What is interactive voice response (IVR)?

The average IVR menu gives you a list of options to choose from, then prompts you to key in the number that most closely matches the reason why you’re calling. (You might also sometimes see these referred to as DTMF tones, but they’re basically just the touch-tones on a keypad.) 

Newer variations on the classic interactive voice response system model might ask you to say your reason for calling out loud, then analyze your response using speech recognition technology.

👉 Fun fact: Dialpad’s voice recognition, thanks to its Voice Intelligence (Vi) technology, is hyper-accurate. (More accurate than Google, even.)

Callers and customers tend to appreciate well-structured IVR menus, especially the ones they only need to listen through once to know which number to key in or what to say out loud.

How does IVR improve your business processes?

The biggest benefit of having an IVR system for your business is, of course, that it lets your callers direct themselves to the right person using their keypad or by speaking into the phone. It’s one of the most basic examples of automation in a business.

You don’t need to hire someone or make it part of your team’s job to answer the phone and transfer calls all day. This is one of the most useful telephony features for businesses that want to be more efficient with their resources and staff, especially if they’re the type of business that gets a lot of calls every day.

Overall, IVR is an effective way for organizations to cut down on costs while still providing customers with a more efficient experience.

👉 Dialpad tip: You can configure DTMF in a few simple steps using Dialpad.

4 essential IVR business use cases

If your business isn’t already using an IVR solution, here are five reasons to look into it:

1. Contact center routing

When your customers are trying to get in touch with you, the last thing you want is for your contact center or call center team to put you through to the wrong advisor.

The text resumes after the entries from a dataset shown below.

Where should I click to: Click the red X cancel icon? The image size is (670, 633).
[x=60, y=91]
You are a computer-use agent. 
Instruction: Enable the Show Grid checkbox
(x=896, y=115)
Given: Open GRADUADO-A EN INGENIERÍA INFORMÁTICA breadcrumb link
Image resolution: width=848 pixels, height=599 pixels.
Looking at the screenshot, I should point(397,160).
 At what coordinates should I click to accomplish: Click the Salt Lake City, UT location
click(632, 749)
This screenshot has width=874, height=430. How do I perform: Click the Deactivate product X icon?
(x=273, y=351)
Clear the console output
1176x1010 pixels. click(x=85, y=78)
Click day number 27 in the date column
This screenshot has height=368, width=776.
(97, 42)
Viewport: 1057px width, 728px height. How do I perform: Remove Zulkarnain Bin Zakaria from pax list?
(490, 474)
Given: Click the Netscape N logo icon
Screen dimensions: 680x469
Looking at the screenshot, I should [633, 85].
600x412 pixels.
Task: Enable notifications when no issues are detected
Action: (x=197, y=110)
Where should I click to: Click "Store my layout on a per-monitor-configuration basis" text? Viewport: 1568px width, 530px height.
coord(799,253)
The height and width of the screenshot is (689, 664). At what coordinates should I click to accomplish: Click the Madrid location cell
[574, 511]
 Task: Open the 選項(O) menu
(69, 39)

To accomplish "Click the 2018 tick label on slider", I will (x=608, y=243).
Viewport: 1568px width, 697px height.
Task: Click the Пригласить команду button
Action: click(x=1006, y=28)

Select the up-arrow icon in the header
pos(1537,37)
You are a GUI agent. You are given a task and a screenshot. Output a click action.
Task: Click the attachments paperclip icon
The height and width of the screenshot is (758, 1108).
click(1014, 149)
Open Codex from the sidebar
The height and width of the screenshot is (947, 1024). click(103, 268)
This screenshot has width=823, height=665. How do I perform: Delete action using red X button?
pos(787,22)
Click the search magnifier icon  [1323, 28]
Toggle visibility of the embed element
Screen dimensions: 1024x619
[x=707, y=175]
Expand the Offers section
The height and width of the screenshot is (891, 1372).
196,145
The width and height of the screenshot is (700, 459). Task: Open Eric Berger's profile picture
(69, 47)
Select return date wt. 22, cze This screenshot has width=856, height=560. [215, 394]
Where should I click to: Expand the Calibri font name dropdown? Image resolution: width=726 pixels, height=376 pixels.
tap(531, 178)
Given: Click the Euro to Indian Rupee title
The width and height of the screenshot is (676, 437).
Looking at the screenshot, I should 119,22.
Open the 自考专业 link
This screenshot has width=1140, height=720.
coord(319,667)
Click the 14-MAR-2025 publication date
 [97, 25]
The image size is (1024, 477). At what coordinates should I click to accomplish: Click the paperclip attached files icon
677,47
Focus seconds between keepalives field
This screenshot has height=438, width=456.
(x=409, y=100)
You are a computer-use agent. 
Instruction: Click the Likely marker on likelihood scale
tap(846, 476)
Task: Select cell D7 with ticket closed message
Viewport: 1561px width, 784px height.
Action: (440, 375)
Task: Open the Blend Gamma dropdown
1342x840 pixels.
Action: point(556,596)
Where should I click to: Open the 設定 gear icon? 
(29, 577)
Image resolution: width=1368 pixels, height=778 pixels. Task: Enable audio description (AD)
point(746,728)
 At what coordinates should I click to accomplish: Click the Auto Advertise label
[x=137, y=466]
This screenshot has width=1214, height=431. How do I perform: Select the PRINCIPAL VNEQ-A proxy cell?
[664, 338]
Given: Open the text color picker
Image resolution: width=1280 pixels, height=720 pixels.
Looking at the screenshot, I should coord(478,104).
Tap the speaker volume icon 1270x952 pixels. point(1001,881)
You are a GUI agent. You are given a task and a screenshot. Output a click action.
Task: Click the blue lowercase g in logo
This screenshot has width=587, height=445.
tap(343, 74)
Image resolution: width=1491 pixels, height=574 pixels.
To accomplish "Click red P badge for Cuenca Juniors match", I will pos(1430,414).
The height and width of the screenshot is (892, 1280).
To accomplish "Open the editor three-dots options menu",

That’s where call routing comes in. 

In the specific case of contact center routing, IVR helps ensure that all inbound calls are routed to the right agent, right away. This keeps the average duration of calls as low as possible, since the vast majority of callers will be putting themselves in touch with the people who can resolve their issue quickly.

Being able to allow your callers route calls and do that heavy lifting for you also comes with an added bonus: It keeps your contact center queues shorter, which creates a better customer experience overall.

2. Surveys and polls

IVR is also a fantastic way to get callers to provide feedback or answer a short survey.

All you’ve got to do is set up your IVR system to offer callers the chance to provide feedback or answer a quick survey at some point during the call (ideally at the end—right in the middle tends to interrupt conversations). 

They’re a great tool for measuring customer satisfaction. For example, you can set up a CSAT (customer satisfaction) survey in just a few clicks:

Just type in your survey question, and Dialpad’s text-to-speech feature will automatically ask that question in your customer calls.

Plus, you can ask them to elaborate on their response, which Dialpad’s Voice Intelligence (Vi) technology can then transcribe so your team can review easily later on:

👉 Dialpad tip: Try out Dialpad’s Contact Center platform for free to see how IVR could work for your business.

3. Office calls routing

This is subtly different from contact center routing, since most office calls will be going through to coworkers, receptionists, or other members of the office rather than a live agent in a call center.

Think of these calls as the types of phone calls you get at your HQ, rather than the ones that go to your customer support team in a contact center.

You may still have someone at reception to greet visitors and pick up the phone when it does ring, but you can at least minimize those kinds of repetitive desk phone tasks with an IVR system that can take care of most of the call routing work. 

Long story short: Good IVR applications turn call routing into a self-service—and cut out the need to hire an operator or dedicated phone receptionist.

4. Bank and stock account transactions

These days, it’s pretty easy to check your account balances from your mobile device or computer. It’s just kind of how that customer experience has naturally progressed.

An IVR system doesn’t make you recite your account number (or any other sensitive information, for that matter) to an actual person, and generally it’s pretty efficient since it’s all automated. 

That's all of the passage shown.